*Data shown*:
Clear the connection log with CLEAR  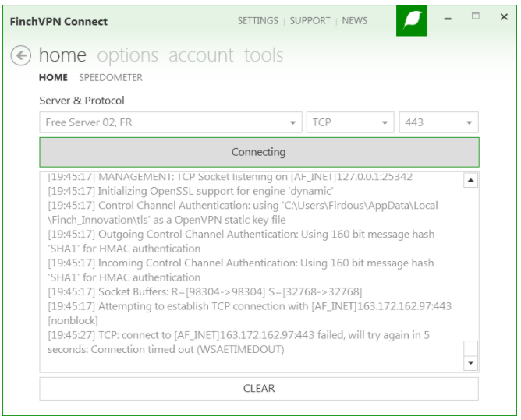click(x=259, y=389)
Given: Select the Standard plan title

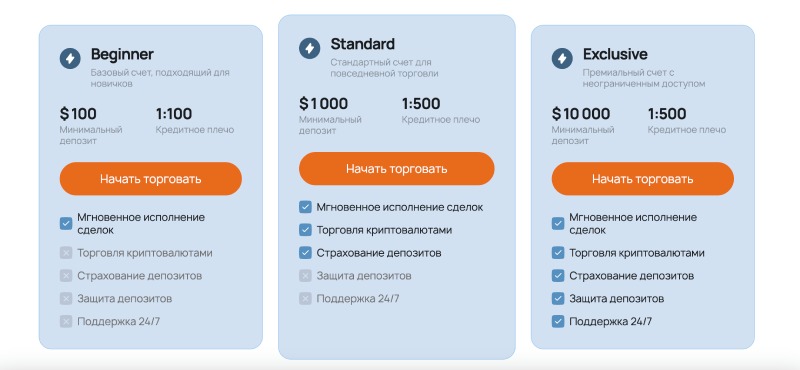Looking at the screenshot, I should 363,44.
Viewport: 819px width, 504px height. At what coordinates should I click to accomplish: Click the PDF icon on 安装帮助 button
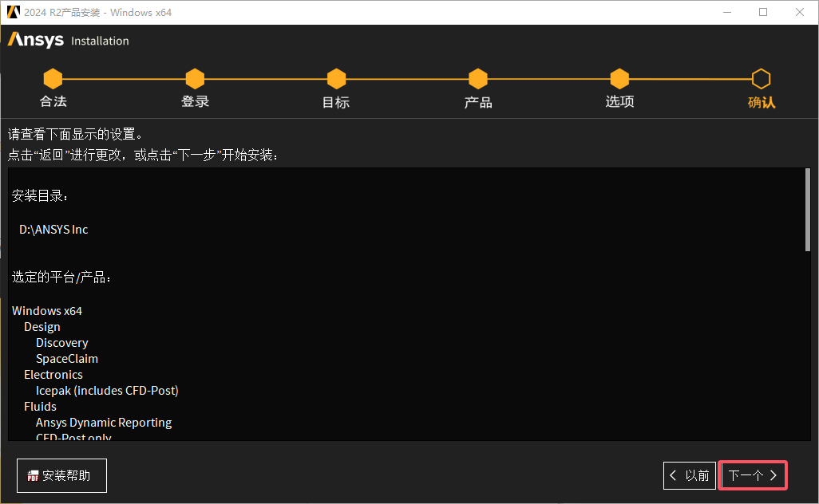click(33, 475)
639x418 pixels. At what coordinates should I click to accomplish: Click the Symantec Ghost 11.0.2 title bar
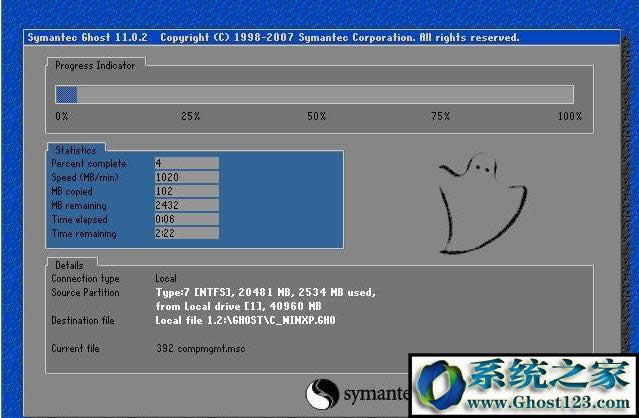pos(270,38)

*Aim of the exercise*:
Exactly the lines from the one holding "Given: Select the Standard plan title" through the last line of the entries, both included, are to be duplicated; leave the pictures out.

*Exercise answer*:
Given: Select the Standard plan title

Looking at the screenshot, I should 363,44.
Viewport: 819px width, 504px height. At what coordinates should I click to accomplish: Click the PDF icon on 安装帮助 button
click(33, 475)
639x418 pixels. At what coordinates should I click to accomplish: Click the Symantec Ghost 11.0.2 title bar
pos(270,38)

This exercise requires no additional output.